Pratt, Christchurch'te saldırıya uğrayan camilerden Nur Camisi imamı Cemal Fouda'nın sözlerine atıfta bulunarak, şunları söyledi:

"Ben Hristiyan bir teoloğum ve Cemal Fouda'nın, olaydan bir veya iki hafta sonra düzenlenen büyük merasimde yaptığı açıklamadan son derece memnun oldum. O, hepimizin tek bir ırk olduğunu, insan ırkı olduğunu ve sadece sevgiyle hayatta kalacağımızı ve sevmeyi öğrenmemiz gerektiğini belirtti. Müslüman lider, 'Biz acı çektik ama inancımızın kökü kabul ve sevgidir.' diyordu. Yeni Zelanda'daki seküler toplumdaki pek çok kişi bu bakış açısını bir Müslümandan hiç duymamıştı. Bu, bu tür korkunç bir olaydan çıkan harika sonuçlardan biriydi."

Christchurch kurbanlarının yakınlarına da mesajı olan Pratt, sözlerini, "Selamünaleyküm, Allah bizi korusun. İnşallah bu olaylara yol açan terörün, acının ve yanlış anlamanın üstesinden geleceğiz. Sahip olduğumuz tüm nimetler için Elhamdülillah." şeklinde tamamladı.

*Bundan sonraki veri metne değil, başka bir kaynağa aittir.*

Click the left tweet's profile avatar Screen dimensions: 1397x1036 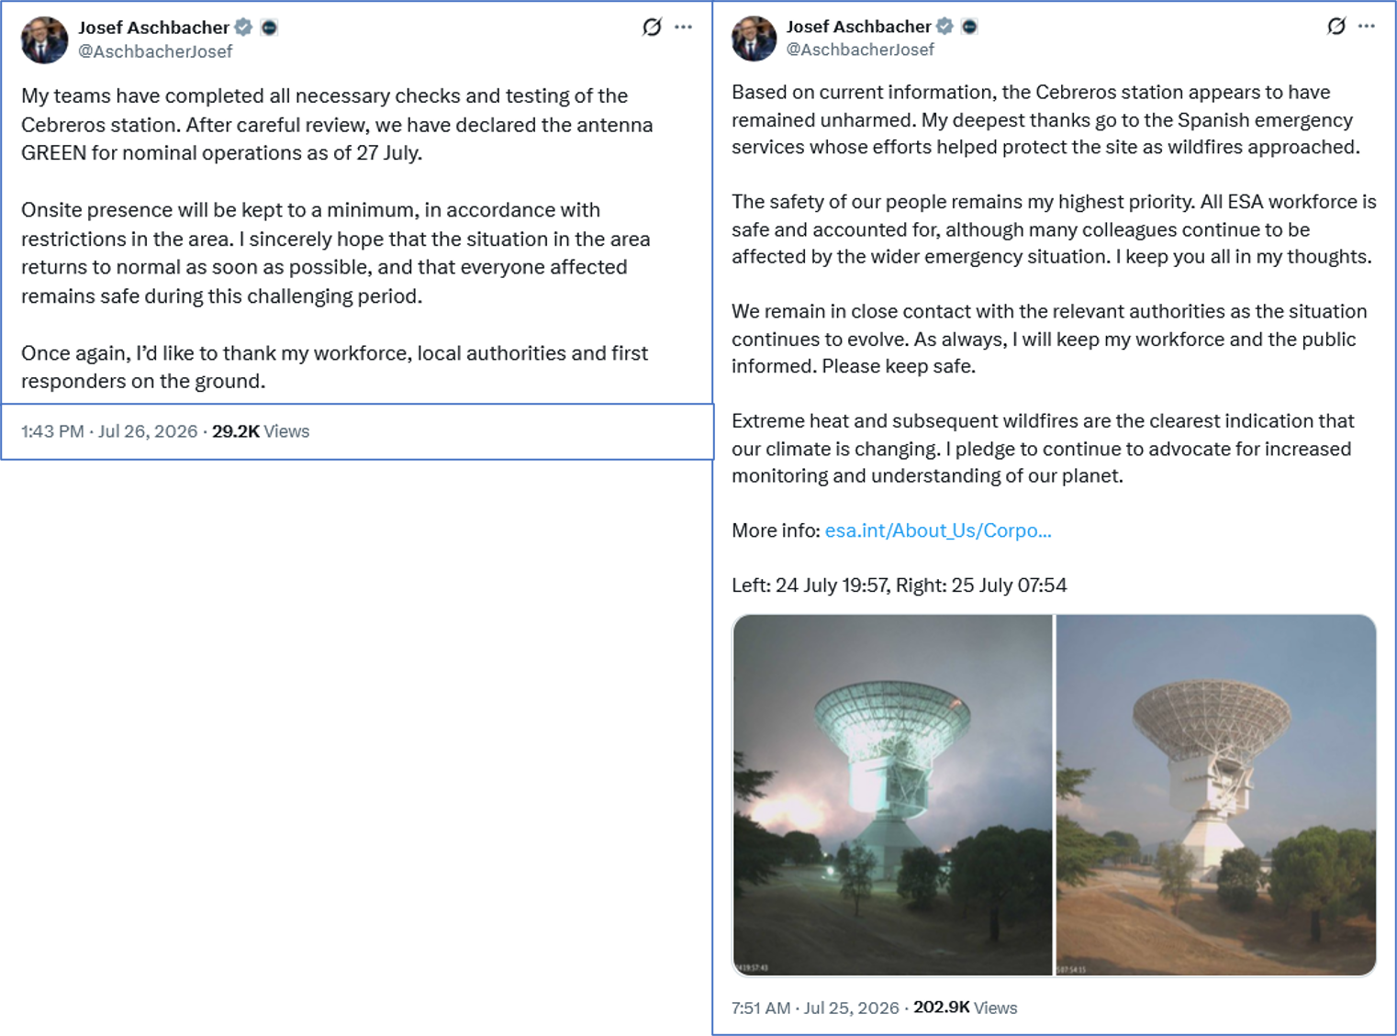44,39
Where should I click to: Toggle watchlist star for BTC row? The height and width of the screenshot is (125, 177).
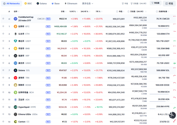3,26
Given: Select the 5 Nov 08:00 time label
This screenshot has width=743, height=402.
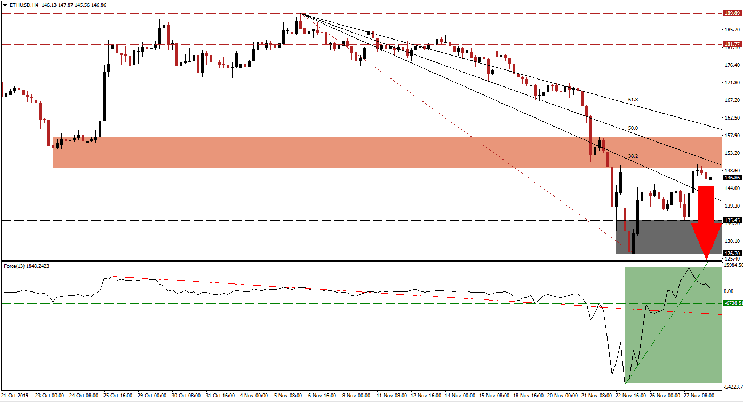Looking at the screenshot, I should (289, 396).
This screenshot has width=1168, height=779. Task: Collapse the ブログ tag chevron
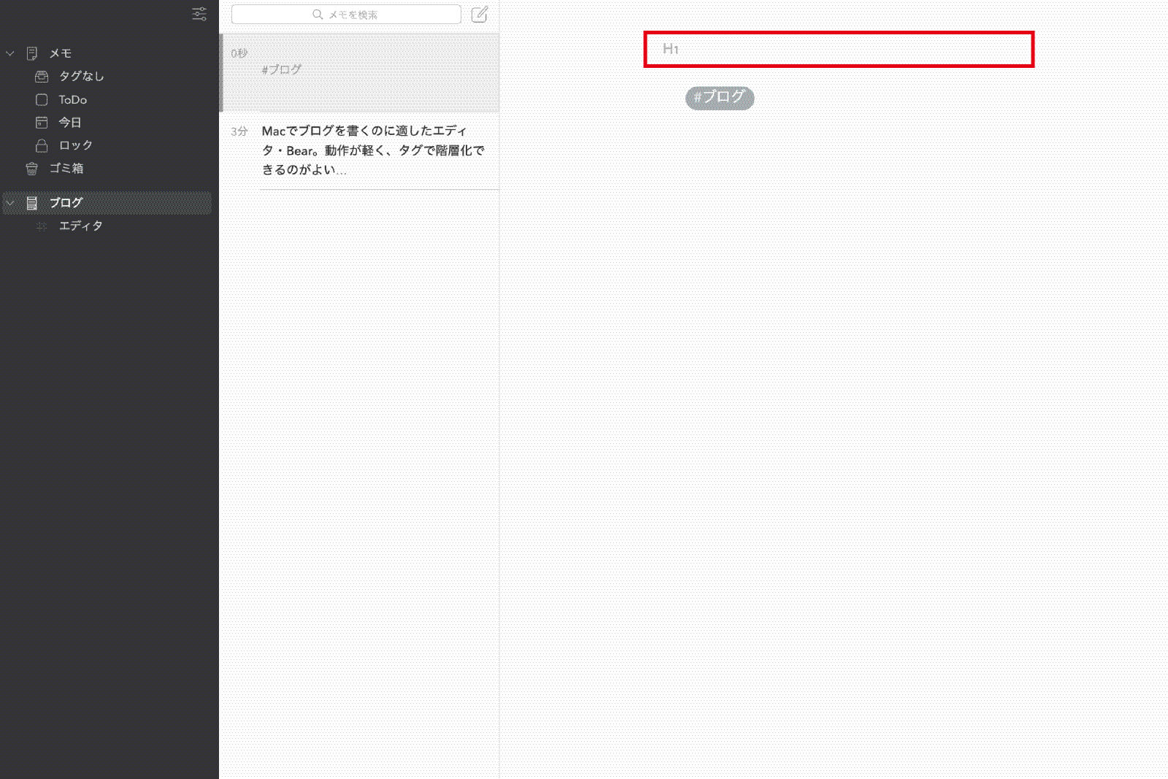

2019'daki terör saldırıları

Yeni Zelanda'nın Christchurch kentindeki Nur ve Linwood camilerine 15 Mart 2019'da cuma namazında otomatik silahlarla terör saldırısı düzenlenmişti.

Saldırılarda 51 kişiyi şehit eden, 49 kişiyi yaralayan terörist Brenton Tarrant, Ağustos 2020'de ömür boyu hapis cezasına çarptırılmıştı.